Using computer vision to promote healthy food awareness among children through gamification.

Synopsis

Childhood obesity is a significant and growing public health concern, mainly due to environmental factors such as excessive sugar consumption and reduced physical activity. Children’s food choices can be influenced by their preferences, leading to unhealthy decisions. Educating children on informed food choices is essential to promoting healthier diets. Integrating nutrition education with computer vision technology and gamification offers an interactive and immersive approach to teaching children about healthy eating habits. Computer vision technology can enable the creation of interactive educational games, while gamification can increase motivation and engagement in learning activities. These tools can make nutrition education more enjoyable and effective for children.

Substantiation

Childhood obesity is an escalating global public health concern, predominantly due to negative environmental factors such as excessive sugar consumption, larger portions, and decreased physical activity (Sahoo et al., 2015). According to Reilly (2005), childhood obesity can lead to severe and long-lasting physical as well as psychological consequences that may persist into adulthood. There is a higher probability that children who are obese will develop obesity as adults, which raises the risk of numerous diseases and medical conditions (Reilly, 2005; Kelsey et al., 2014). Furthermore, childhood obesity is associated with various physical and mental health issues, including type 2 diabetes, cardiovascular disease, orthopedic complications, depression, and anxiety (Kelsey et al., 2014).

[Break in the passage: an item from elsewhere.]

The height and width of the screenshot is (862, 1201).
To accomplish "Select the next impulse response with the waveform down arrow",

Parents often hold the primary decision-making power within families, but children significantly influence their parents’ food choices (Drummond, 2011). This influence can lead to unhealthy choices, mainly when parents are tired or preoccupied (Wingert et al., 2014). While making food-related decisions, parents may also consider the preferences of other family members, such as their children (Holsten et al., 2012). The impact of children’s preferences on parents’ food purchasing decisions has been well documented, with parents yielding to their children’s requests in 45-65% of cases (O’Dougherty et al., 2006). However, children can serve as catalysts for positive change by encouraging healthier food choices for their parents (Faith et al., 2012).

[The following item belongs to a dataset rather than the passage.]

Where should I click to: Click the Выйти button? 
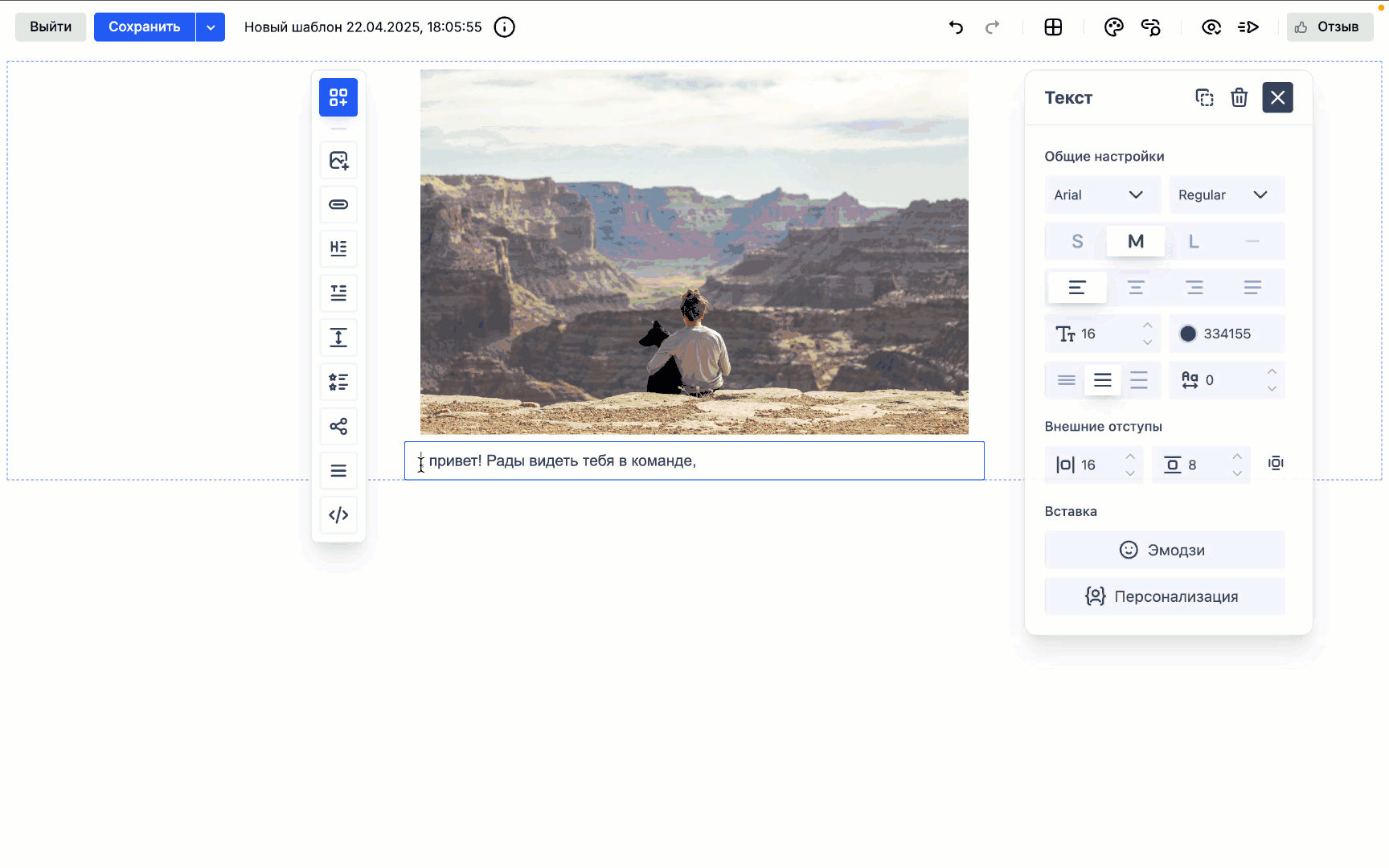[51, 27]
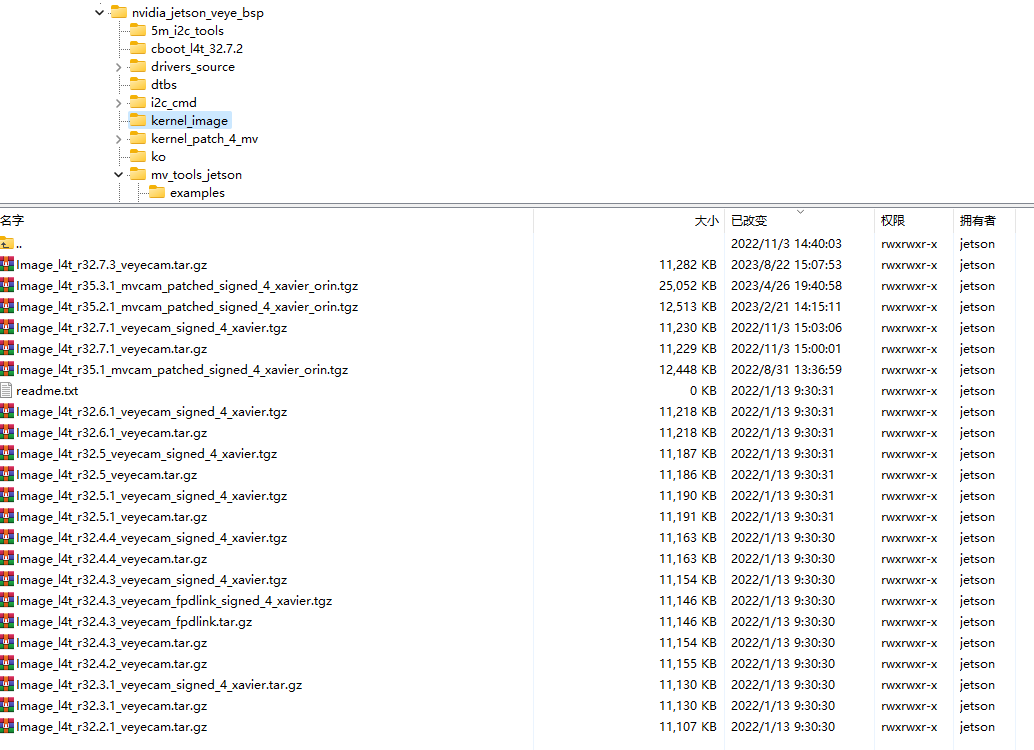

Educating children on informed food decision-making is vital in guiding them toward healthier dietary choices. As children mature and gain independence, they make their own food selections (Pérez-Rodrigo & Aranceta, 2001). Offering nutrition education classes in primary schools can foster healthy eating habits among students (Drummond, 2011). Advancing food and nutrition literacy can result in healthier food choices and diets for children and adolescents (Mohsen et al., 2022). Additionally, higher levels of food and nutrition literacy correlate with increased fruit and vegetable consumption and a preference for nutritious food (Mohsen et al., 2022).

Moreover, computer vision technology has transformed the development and delivery of educational games, providing students with an interactive and immersive learning experience that surpasses traditional teaching methods (Gari et al., 2020; Kusuma et al., 2018). Therefore, integrating nutrition education with computer vision technology could create a more interactive and practical approach to educating children on healthy eating habits.

Gamification promotes healthy habits by using game elements and techniques in non-game contexts. For example, food-based games that employ competition, cooperation, and guidelines can encourage healthy eating habits (Niewiadomski et al., 2019). Additionally, gamification has been proven to increase motivation, engagement, and achievement in learning activities (Kunsuma et al., 2018), making it an effective method to enhance learning experiences and promote healthier lifestyles by integrating computer vision technology.

Prototype

Iteration 1

In an effort to determine the most effective approach for teaching children aged 6 to 8 about healthy and unhealthy eating, the first iteration of this project sought to determine whether a VR environment or a computer vision game would be more engaging. The engagement levels of 10 children were measured during the prototype testing by observing their reaction. Prior to the testing phase, research was conducted to identify the most effective pedagogical approaches for children, which was then incorporated into the initial sketches.

The primary goal of the project was to provide an enjoyable and engaging learning experience for the children, while also imparting information about healthy and unhealthy food. The VR environment sketch was designed to be an immersive experience that provided a first-person view of various scenarios related to food choices, while the computer vision game sketch required children to identify healthy and unhealthy foods. By the end of the testing phase, the engagement levels of the children were measured using a survey, which provided valuable insights into the effectiveness of each approach.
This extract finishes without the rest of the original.